◆ Record excerpts
====================

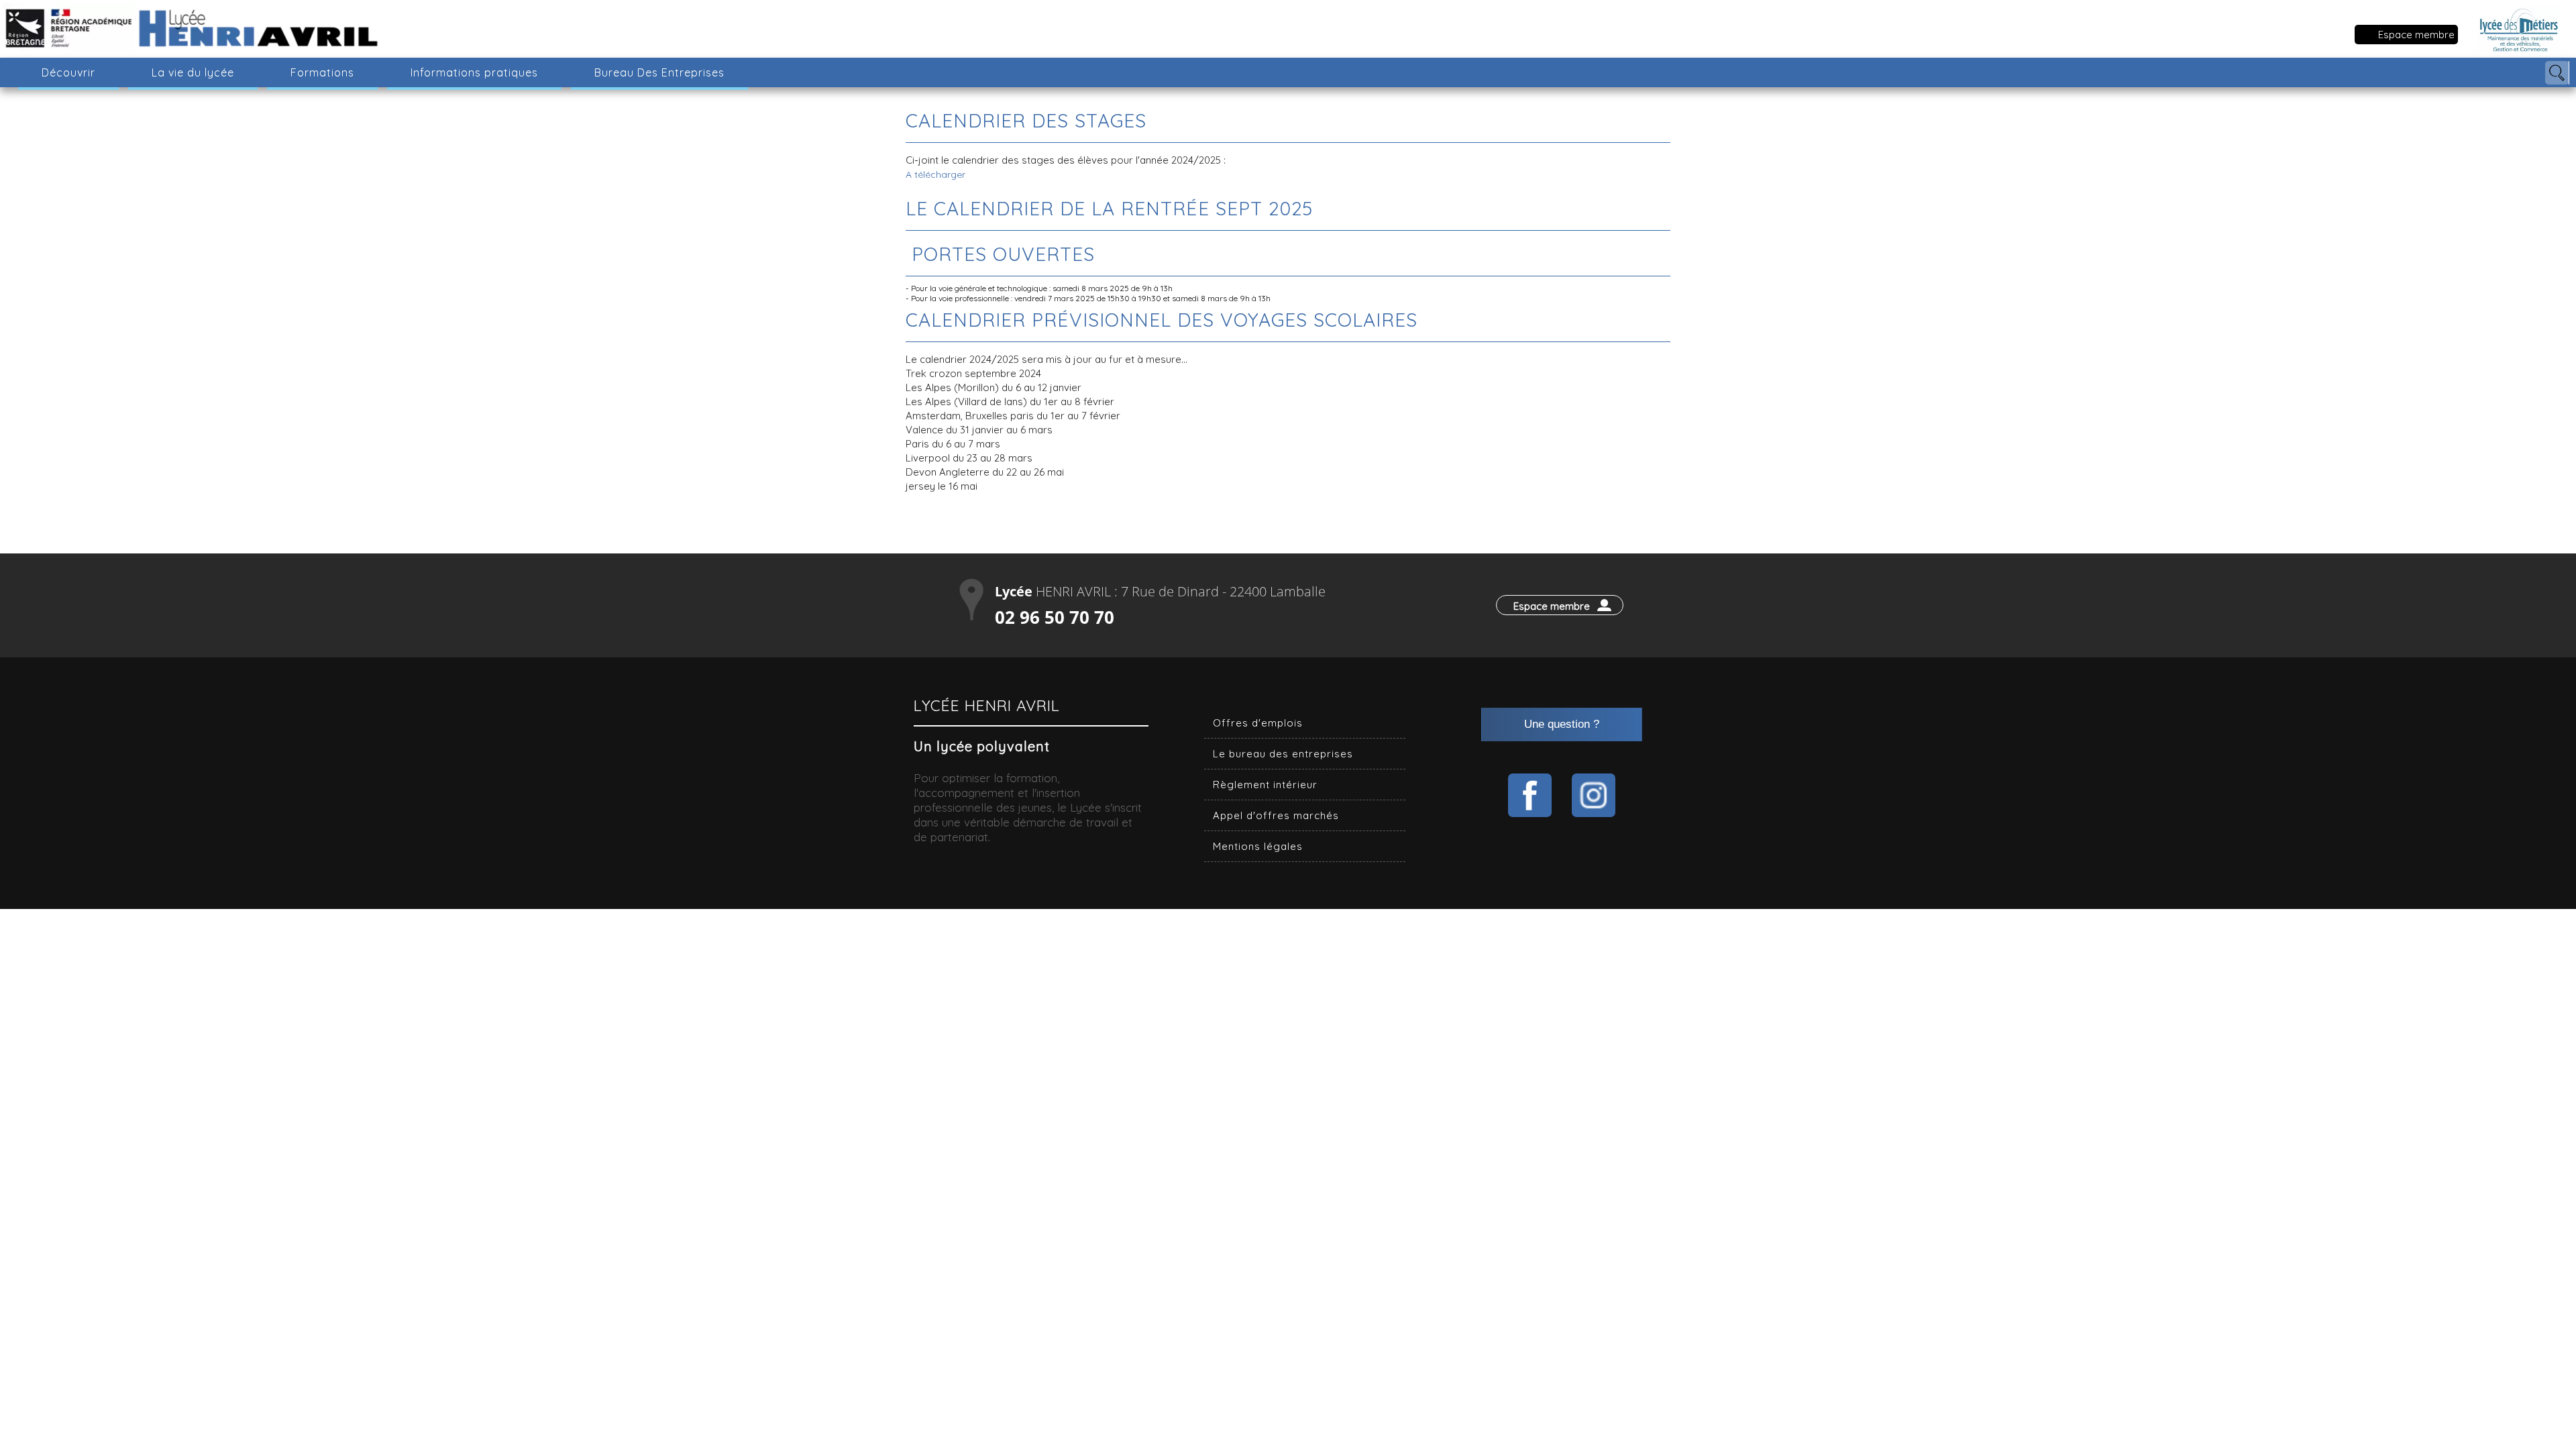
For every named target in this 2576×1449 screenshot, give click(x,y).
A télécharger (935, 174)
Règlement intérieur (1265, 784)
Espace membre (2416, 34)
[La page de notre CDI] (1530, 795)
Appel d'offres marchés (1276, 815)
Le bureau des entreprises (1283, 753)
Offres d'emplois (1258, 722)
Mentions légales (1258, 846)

====================

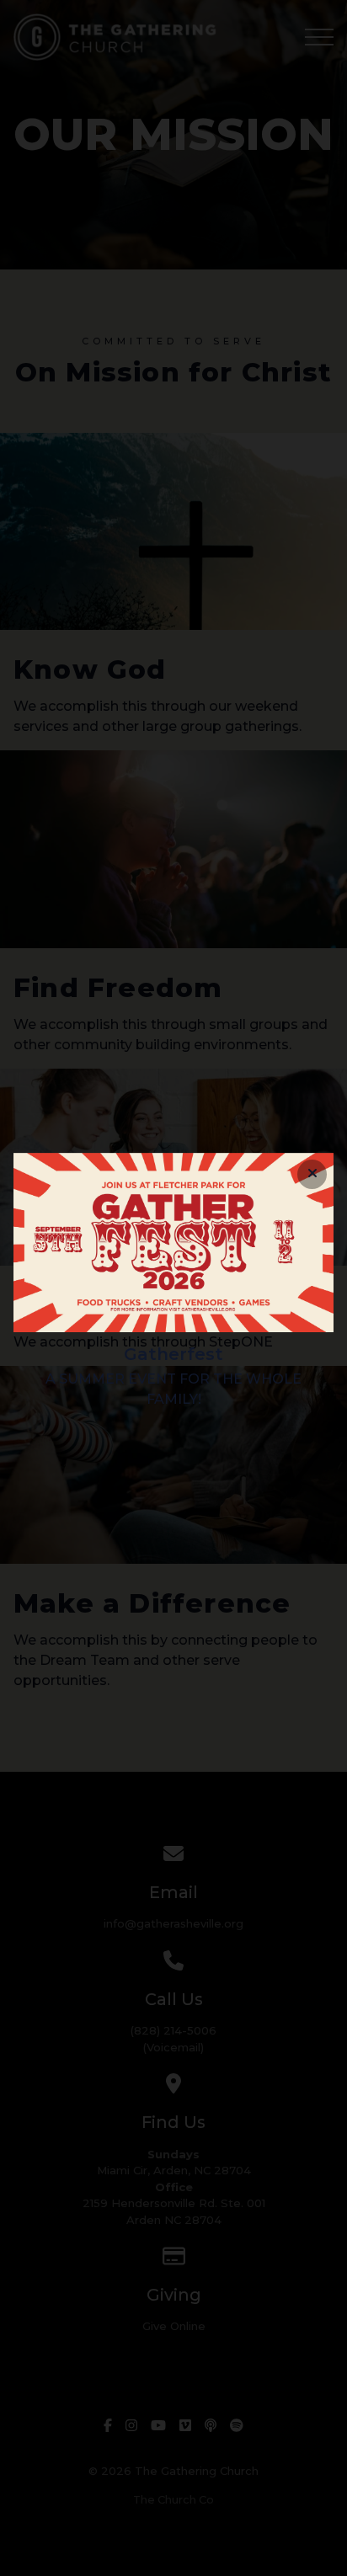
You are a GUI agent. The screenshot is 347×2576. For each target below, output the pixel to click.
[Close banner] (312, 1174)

====================

◆ Required work
Look above for the line that contains "For every named". Starting there, transcribe every line exactly until you have copied the line that contains "Mentions légales (1258, 846)".

◆ Answer to this problem
For every named target in this 2576×1449 screenshot, give click(x,y).
A télécharger (935, 174)
Règlement intérieur (1265, 784)
Espace membre (2416, 34)
[La page de notre CDI] (1530, 795)
Appel d'offres marchés (1276, 815)
Le bureau des entreprises (1283, 753)
Offres d'emplois (1258, 722)
Mentions légales (1258, 846)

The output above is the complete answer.